Le tasse in Italia sono passate dal 25% del pil nel 1975 al 50% di oggi perché lo Stato e i suoi apparati sono enormemente cresciuti, e questo frena tutto il Paese. Ma per chi si ostina a fare impresa la situazione è ancora più drammatica. Il nostro costo del lavoro è alto: è noto. Ma il problema più rilevante è che una parte eccessiva di quei denari non finisce in tasca ai lavoratori, ma in tasse. Esattamente il 48,2% nel 2014, contro una media Ocse del 36%. Una percentuale molto più alta che in Giappone o Usa, entrambi intorno al 30%, o in Spagna (41%) e Olanda (38%). Quanto alla total tax rate, cioè al carico fiscale complessivo di ogni tributo compreso che grava sui profitti delle imprese, vale la pena di citare qualche dato. In Italia è il 65,4% (fonte Doing Business 2015), in Germania è il 48,8%, nel Regno Unito il 33,7%, in Irlanda il 25,9%. Un peso obiettivamente eccessivo, che disincentiva l’intrapresa in Italia e gli investimenti esteri.

Se lavori vieni pagato, se lavori molto bene vieni pagato di più, se non lavori vieni licenziato: cosa deve accadere perché questo sogno meritocratico diventi realtà?

Sindacato, magistratura e università rappresentano ruoli e funzioni imprescindibili nella società. La tutela dei lavoratori, la garanzia di una giustizia basata sulla terzietà di chi l’amministra e la conoscenza aperta a larghi strati della popolazione sono conquiste relativamente recenti, sicuramente irrinunciabili. Ciò malgrado, oggi in Italia percepiamo, non del tutto a torto, questi ambiti anche come centri di potere, qualche volta autoreferenziali e certo poco inclini a vedere riformato il proprio ruolo in considerazione del mutare dei tempi. Per crescere le nostre aziende hanno bisogno di un mercato del lavoro flessibile, di elasticità contrattuale e di un sindacato non necessariamente antagonista. Possiamo girarci in tondo ed edulcorare il concetto, ma vi sono situazioni in cui è necessario licenziare, premiare il merito (sempre) o lavorare di più (talvolta). La lentezza della giustizia, soprattutto civile, ci fa perdere un punto percentuale di pil all’anno e ci posiziona al 147esimo posto su 183 Paesi in quanto a tempi ed efficacia nella risoluzione dei contratti civili. E se dei tempi della giustizia soffrono tutti i cittadini, per le imprese è forse ancora peggio. Infine, che senso ha un sapere accademico che rischia di essere solo preservazione del passato se non diventa opportunità di lavoro e risorsa per il mondo produttivo?
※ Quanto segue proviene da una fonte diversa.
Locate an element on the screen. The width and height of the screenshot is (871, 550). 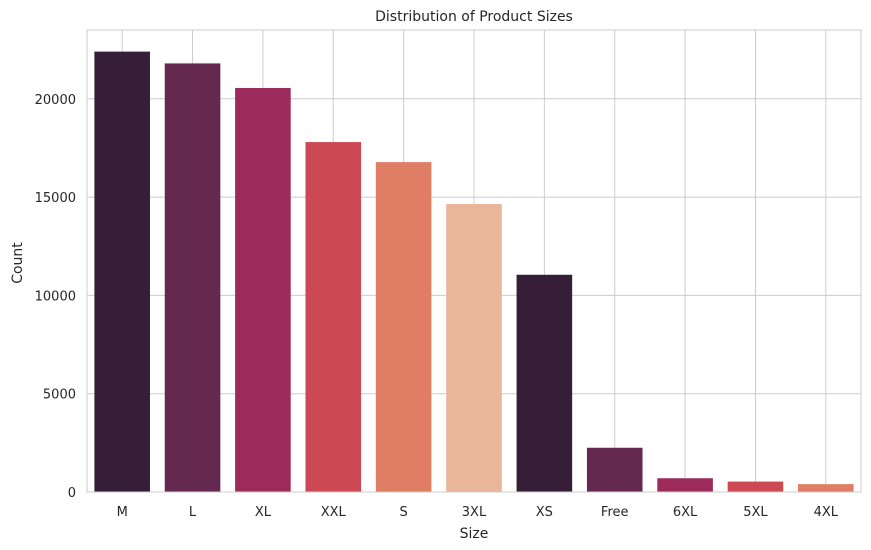
bar-s is located at coordinates (404, 327).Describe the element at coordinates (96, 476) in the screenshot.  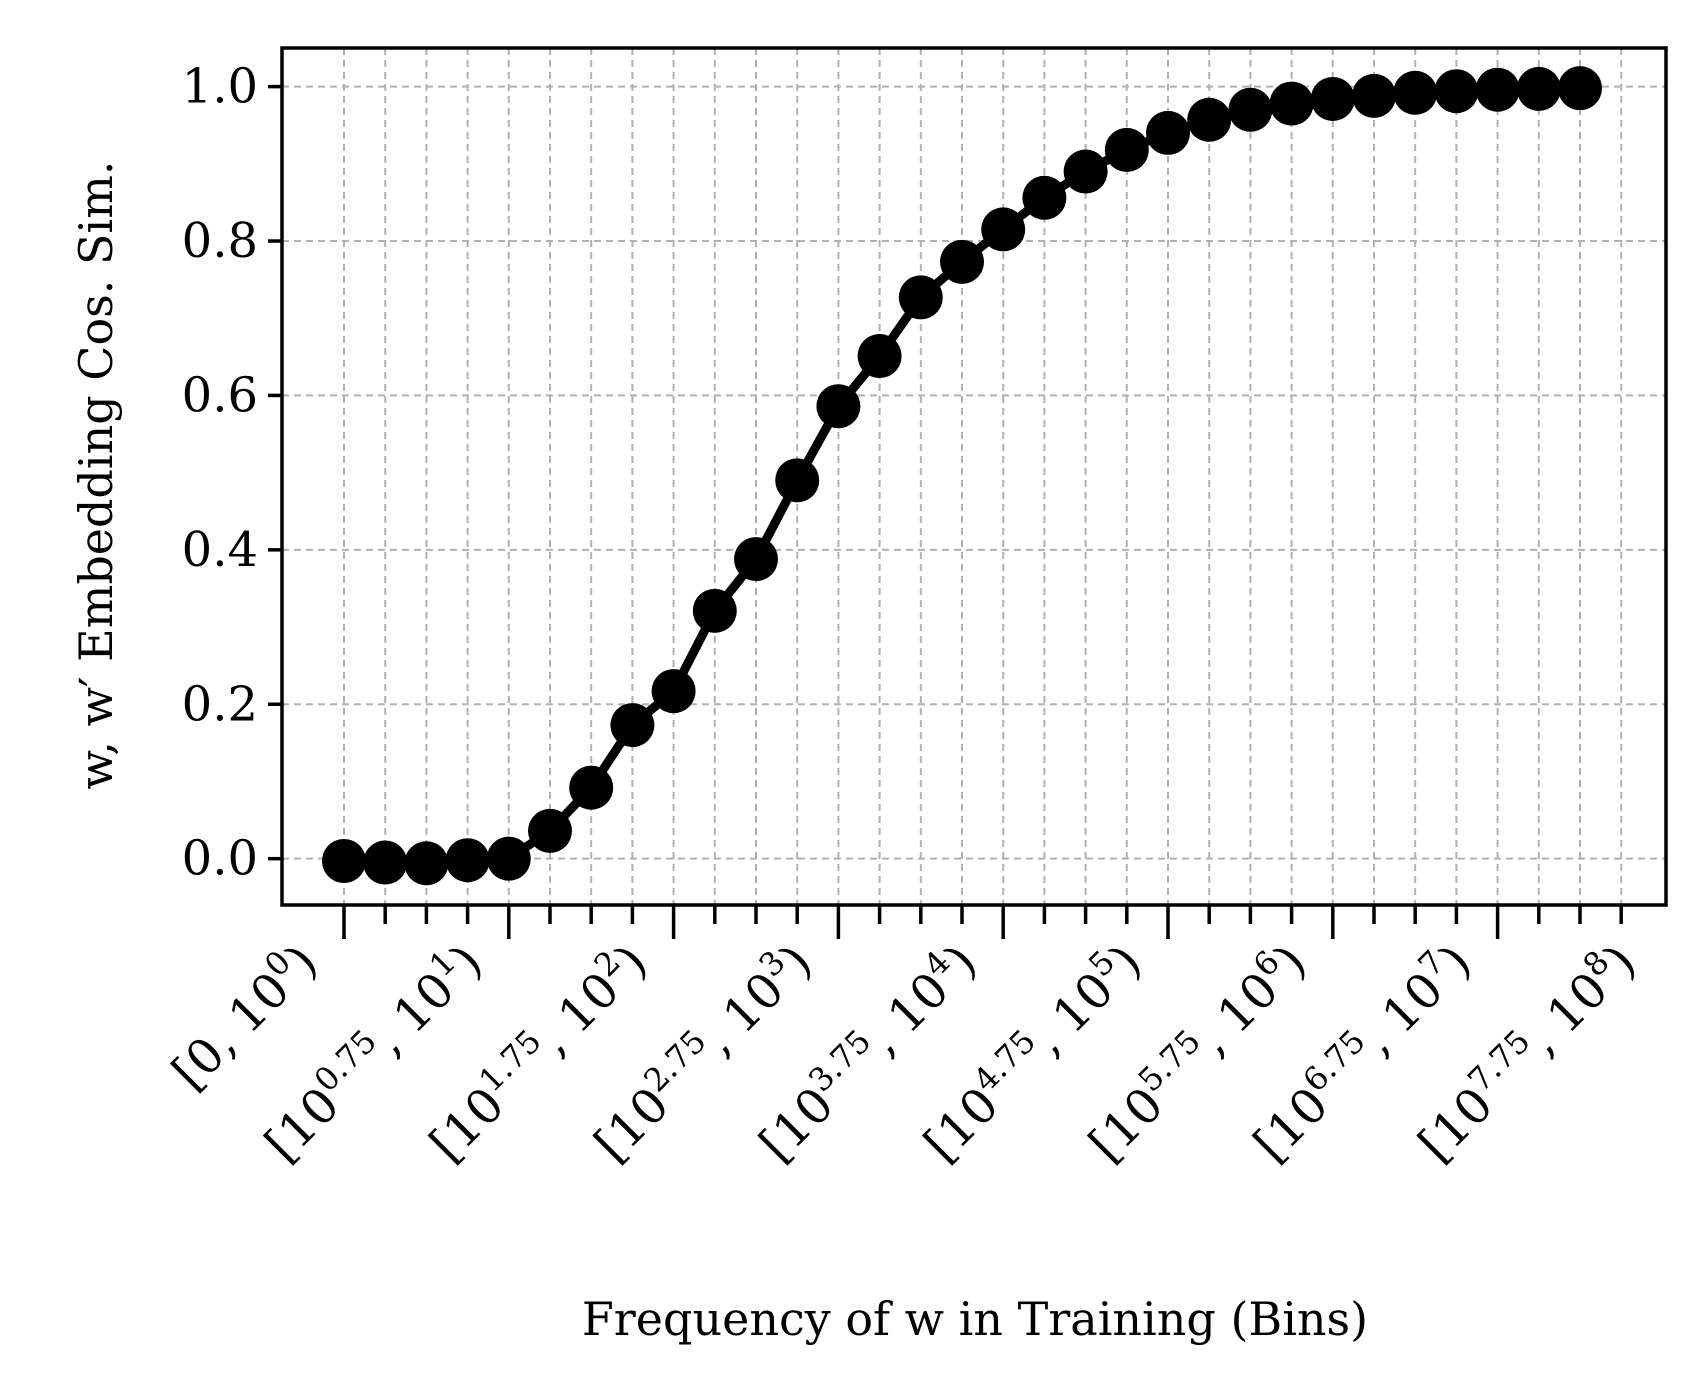
I see `y-axis-title: w, w′ Embedding Cos. Sim.` at that location.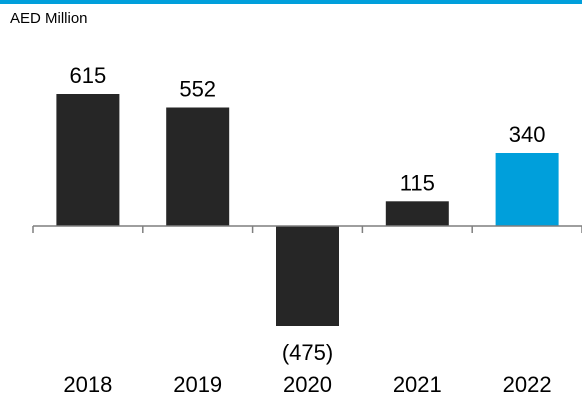 The height and width of the screenshot is (396, 582). I want to click on category-label-2019: 2019, so click(198, 384).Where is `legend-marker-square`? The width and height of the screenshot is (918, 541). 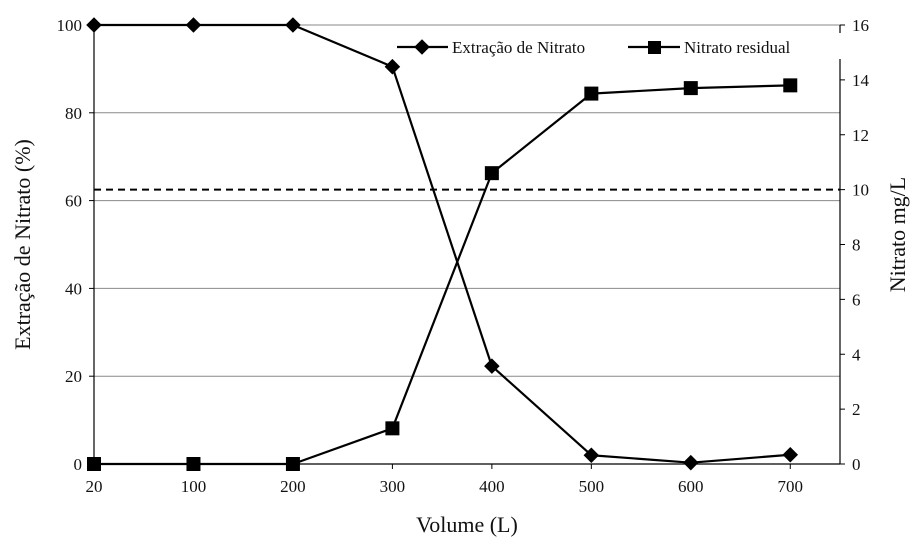
legend-marker-square is located at coordinates (654, 48).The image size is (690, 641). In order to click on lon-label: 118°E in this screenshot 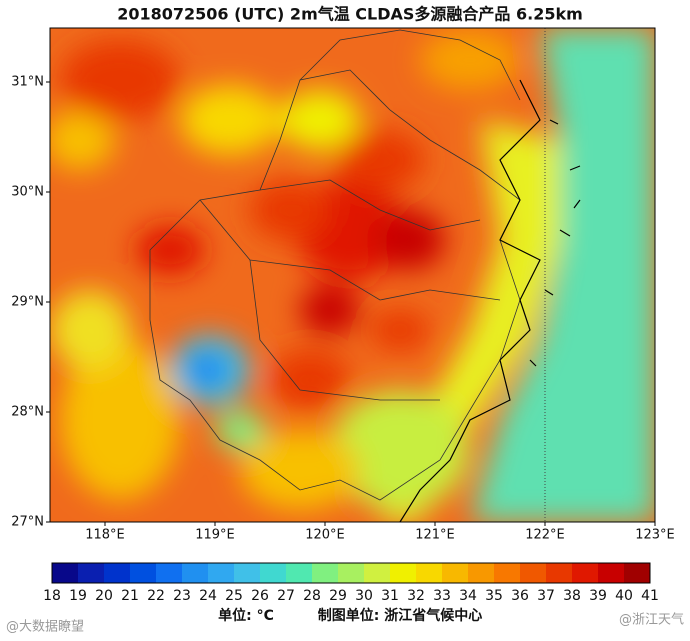, I will do `click(105, 536)`.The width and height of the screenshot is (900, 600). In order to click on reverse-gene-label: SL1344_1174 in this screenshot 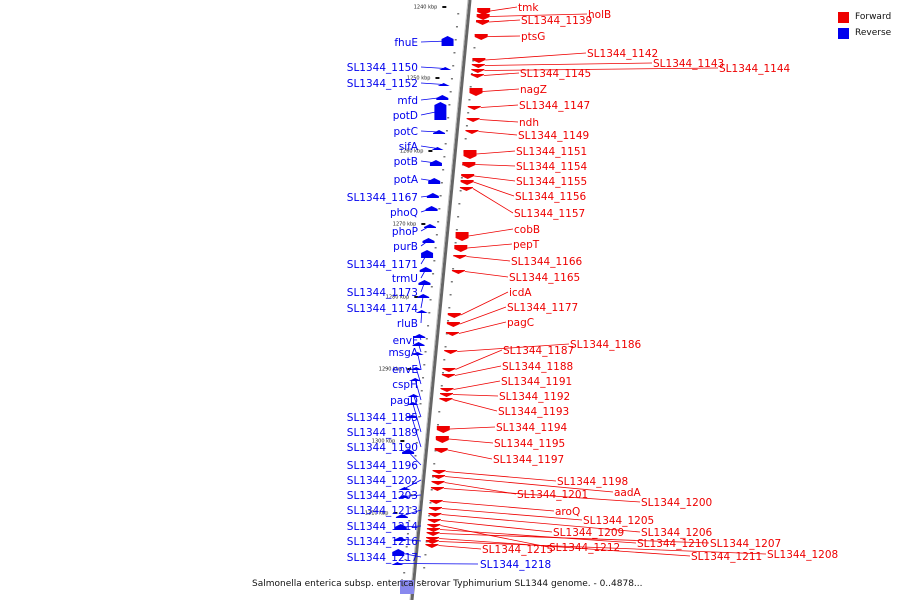, I will do `click(383, 309)`.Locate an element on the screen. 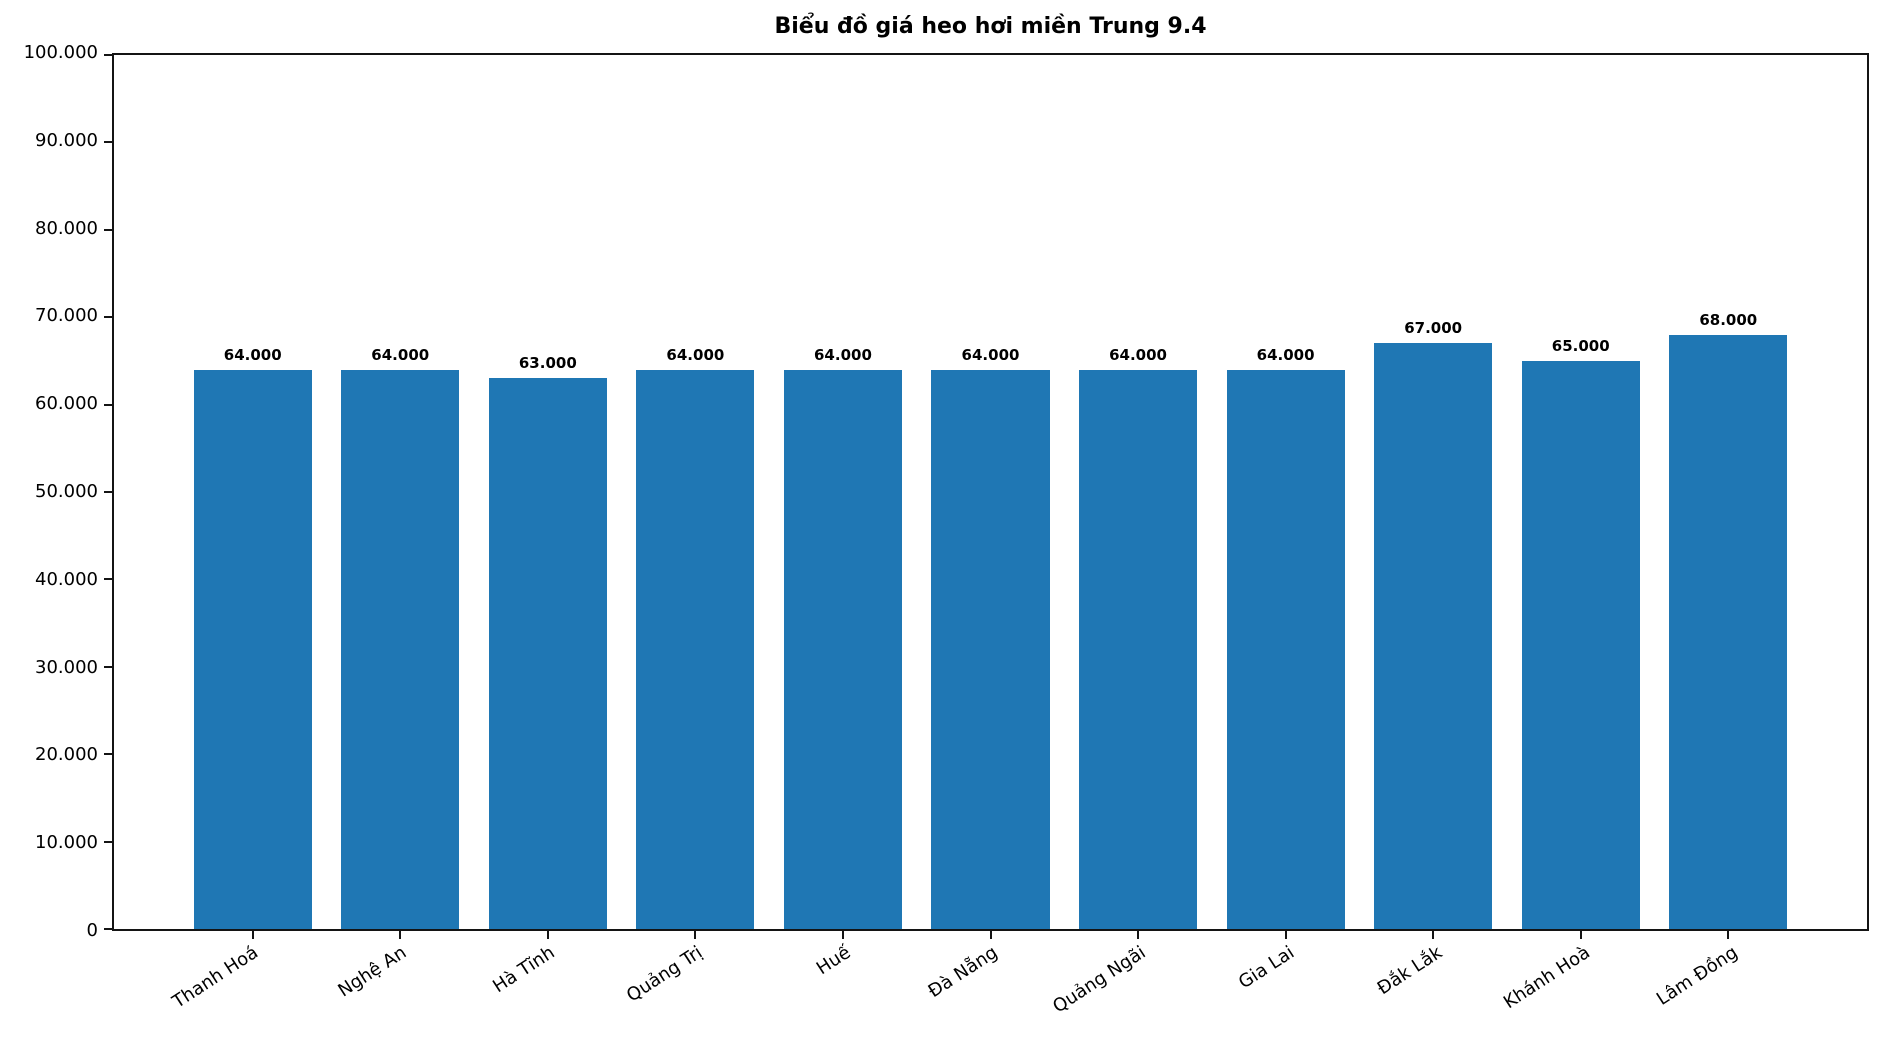 The width and height of the screenshot is (1890, 1050). y-tick-label: 20.000 is located at coordinates (66, 755).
Privatizziamo! non sembra voler essere un pamphlet contro la politica. Non è pensabile una società senza regole e senza democrazia ma i tempi che viviamo ci pongono sfide nuove e complicate: come attrezzarsi e con quali strumenti vincerle?

Giustizia sociale, democrazia, libertà e diritto sono più facilmente garantiti in una società che cresce e produce ricchezza. Non perché l’economia sia l’antecedente della politica, come credono, ad esempio, i marxisti, e tutto si risolva nell’ambito delle relazioni economiche tra gli uomini. Ma perché il lavoro, un’equa retribuzione o sistemi pensionistici e sanitari, universali ed efficienti, non sono garantiti per decreto, ma sono il prodotto di un’economia libera e di produttori messi nella condizione di creare ricchezza. Occorre creare le condizioni perché ciò avvenga, non dirigisticamente o con spese e investimenti pubblici enormi, semmai agevolando le condizioni dello sviluppo. Non un’Italia senza Stato, insomma, ma con uno Stato che legifera e vigila, non che produce e pervasivamente di tutto si occupa.